The Cardinal comes from rebellious origins, and it’s through this maverick prism that Hantschel views the paper’s history. Events covered are the stories the Cardinal would’ve send reporters to if it wasn’t happening to them: Editors are accused of being Communists and lambasted daily, but stand by their editorial policies. A Cardinal writer is tried for the bombing of a building and the editors try to give money to his defense. A rival editor uses little-known bylaws to take over the Cardinal’s board, and another loophole lets loyalists dissolve and reform to get it right back. These stories are united by the common thread that the players are student journalists – by definition prideful and naïve – but they care deeply about keeping the paper alive, a passion that only gets stronger as it gets older.
There’s always an implicit danger of editorializing whenever a history is written by someone involved, but Hantschel manages to avoid that even in the conflicts she participated in. Editor-in-chief of the Cardinal in 1994 prior to its seven-month shutdown from budgetary issues, she doesn’t try to remove herself from her faulty decisions, admitting her inexperience and ready to credit others first in putting the paper back together.
This doesn’t mean that the book is unbiased, however – Hantschel clearly wrote this book in large part because she loves the Cardinal, and that affection colors all the written history. Introduction and conclusion both are full of almost flowery language when students are working, and while the text regularly shakes its head at stupid moves by students there’s more unconcealed pride at what they’ve done.
Perhaps to temper that voice a history of the paper should be written by an outsider, but the stories Hantschel is telling would suffer if they weren’t written by someone who didn’t share the Cardinal passion. The last few chapters go to a long list of groundbreaking stories, writers who would win Pulitzers and hold top reporting jobs – all details normal researchers would get, but which Hantschel supplements with stories of long-time friendships and romances the paper created. They seem thrown in at the end, but put an exclamation point on the Cardinal’s impact on people rather than the other way around.

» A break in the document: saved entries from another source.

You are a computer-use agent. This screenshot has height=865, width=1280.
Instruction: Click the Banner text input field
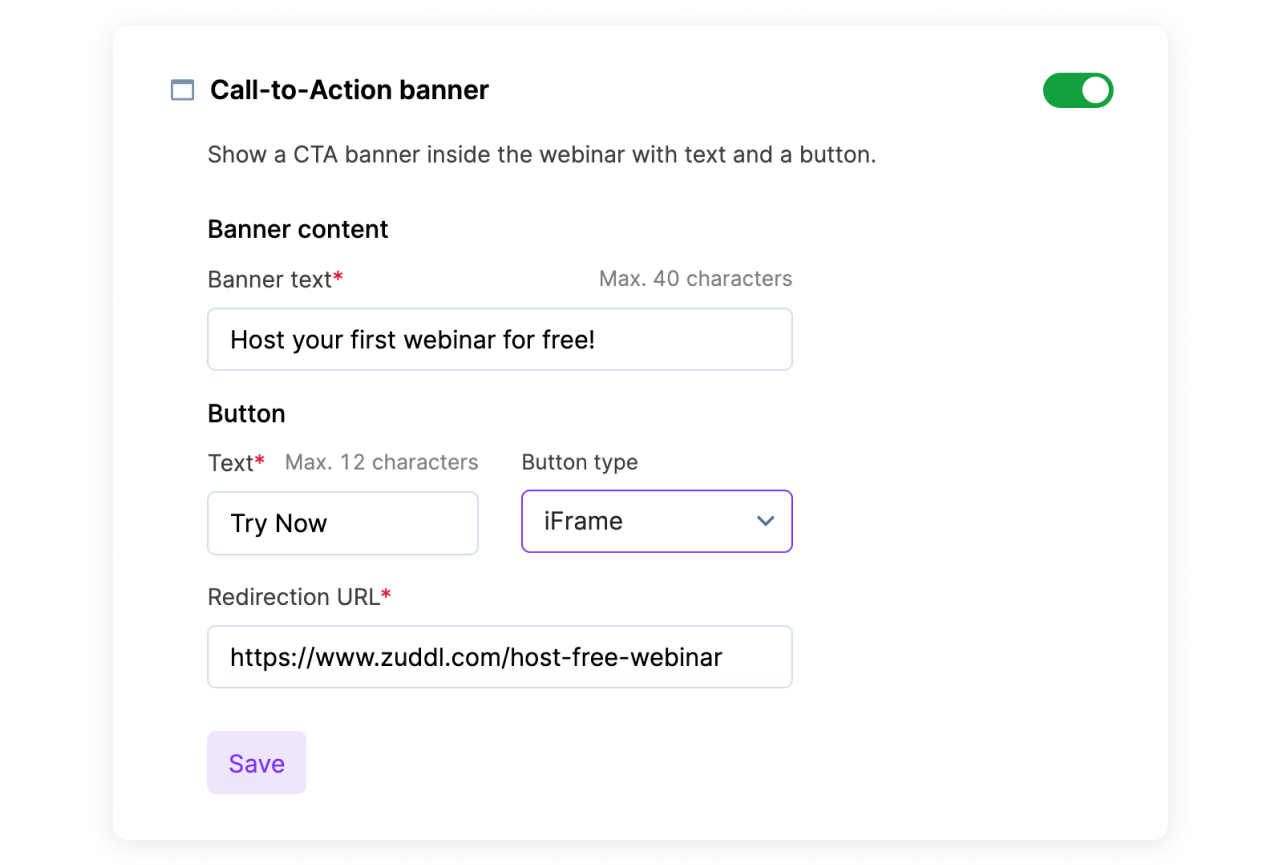click(x=499, y=340)
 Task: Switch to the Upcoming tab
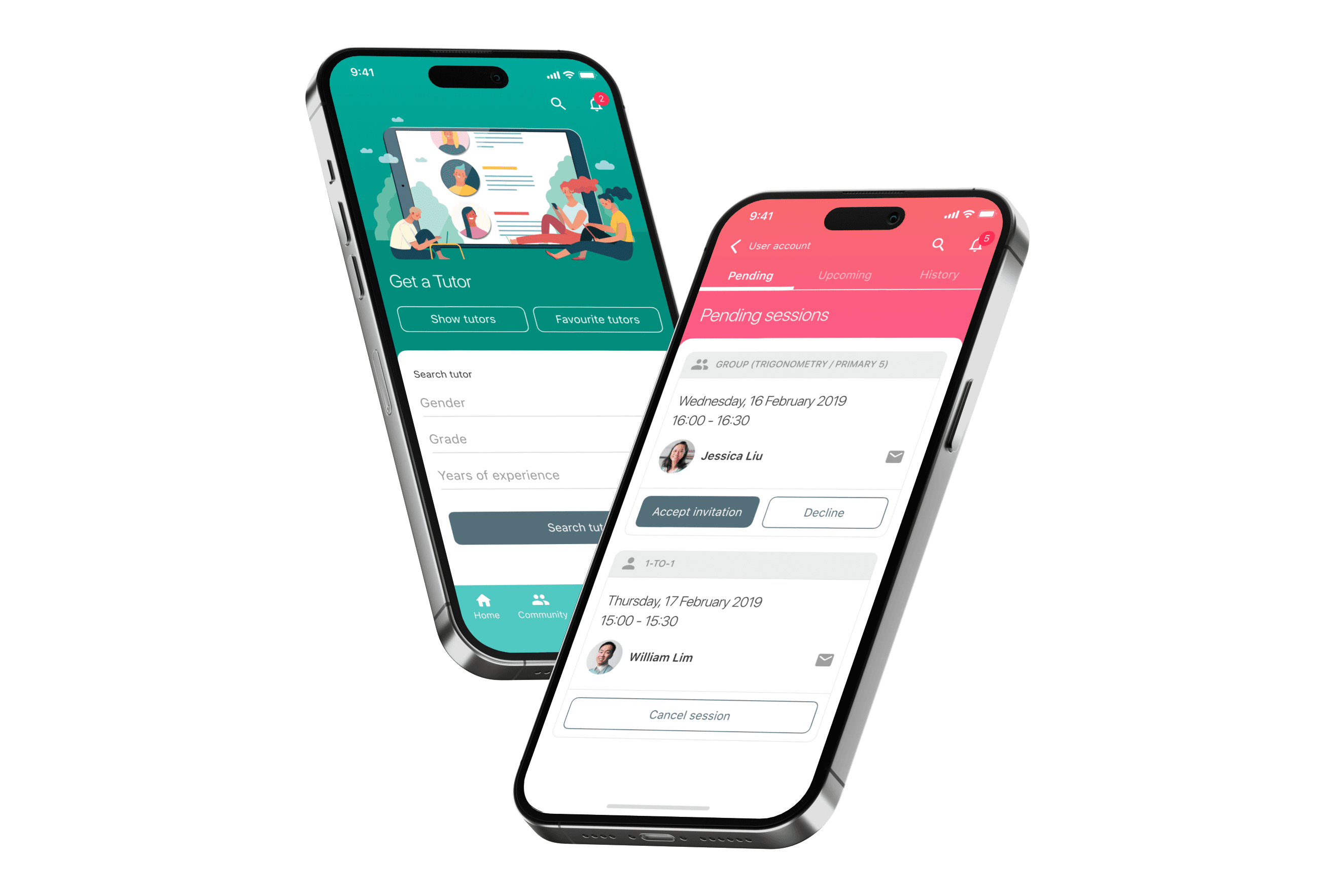[845, 277]
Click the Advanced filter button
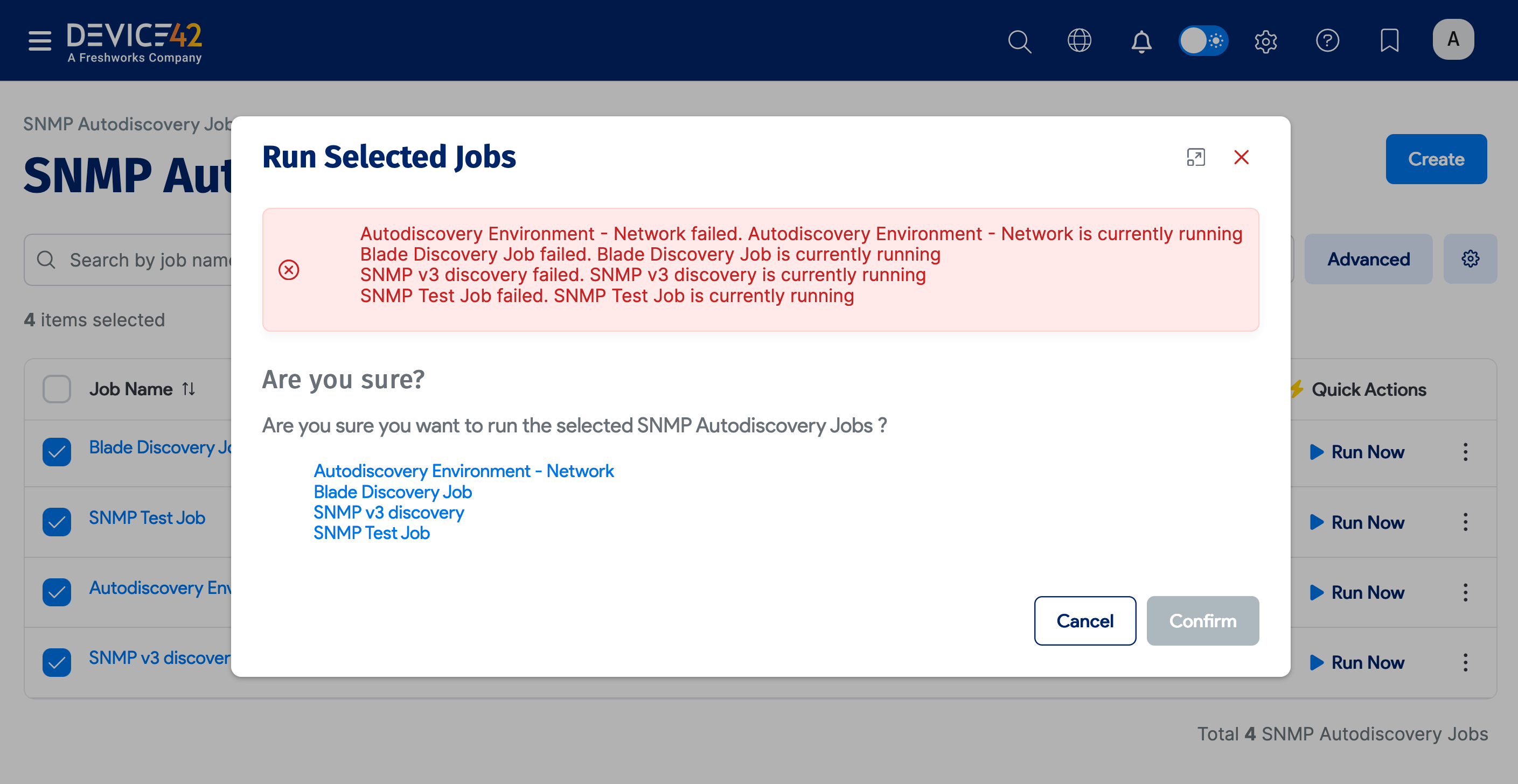 1368,259
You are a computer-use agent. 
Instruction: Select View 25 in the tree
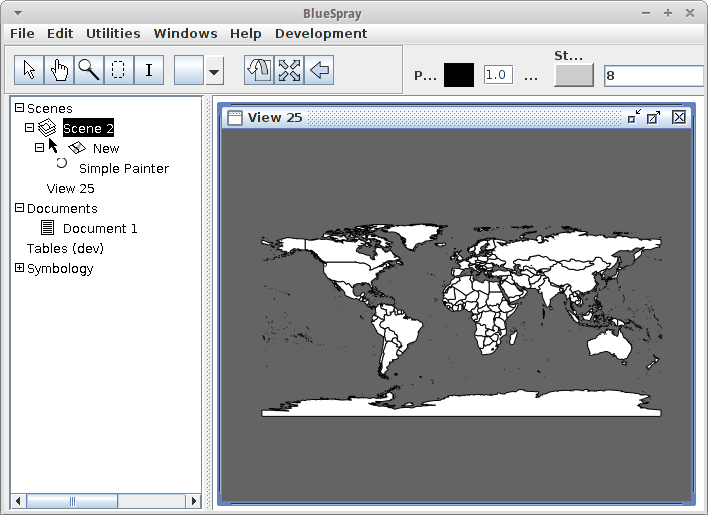pyautogui.click(x=70, y=188)
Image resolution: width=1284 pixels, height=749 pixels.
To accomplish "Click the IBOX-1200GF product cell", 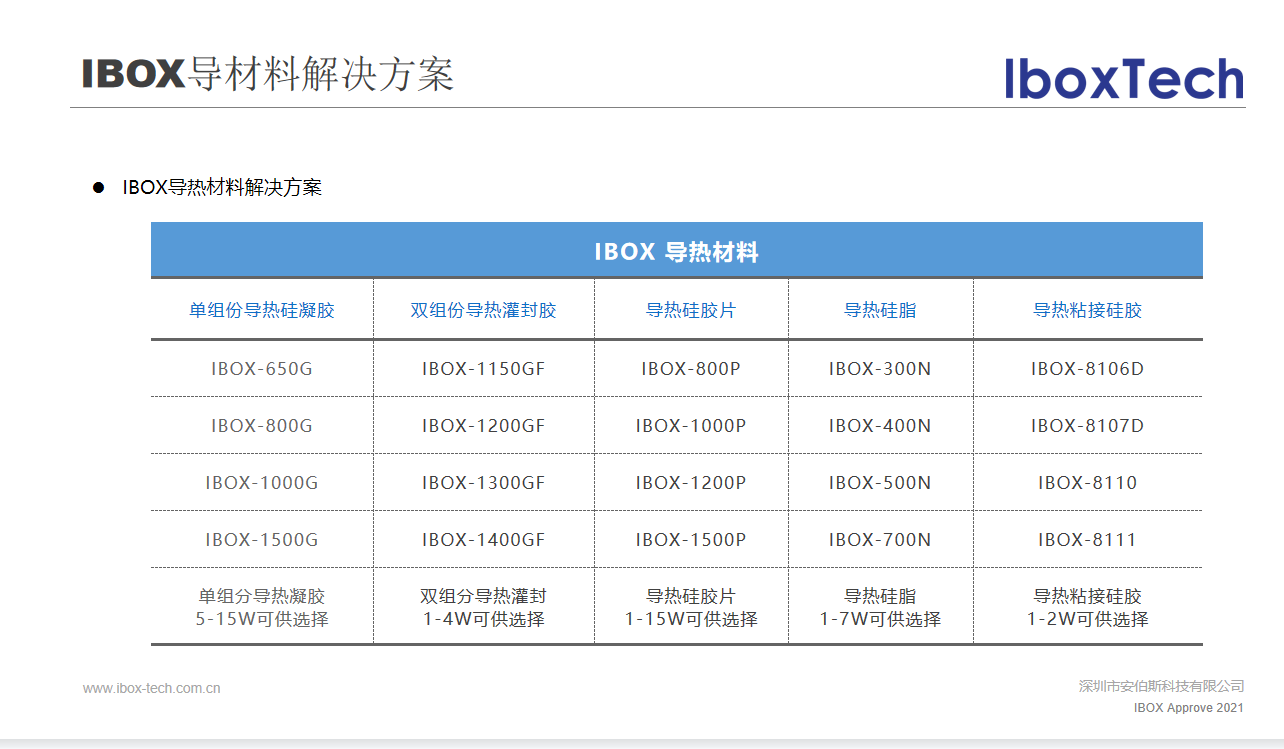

It’s a passionate story rather than a cold history, but passion is something that’s formed the paper to begin with and Hantschel – like any good reporter – has done the research needed to back it up. Staffers of the Cardinal, and indeed staffers of any student or professional daily would do well to read this for inspiring stories of young journalism – and also some cautionary tales about knowing what the hell you’re doing.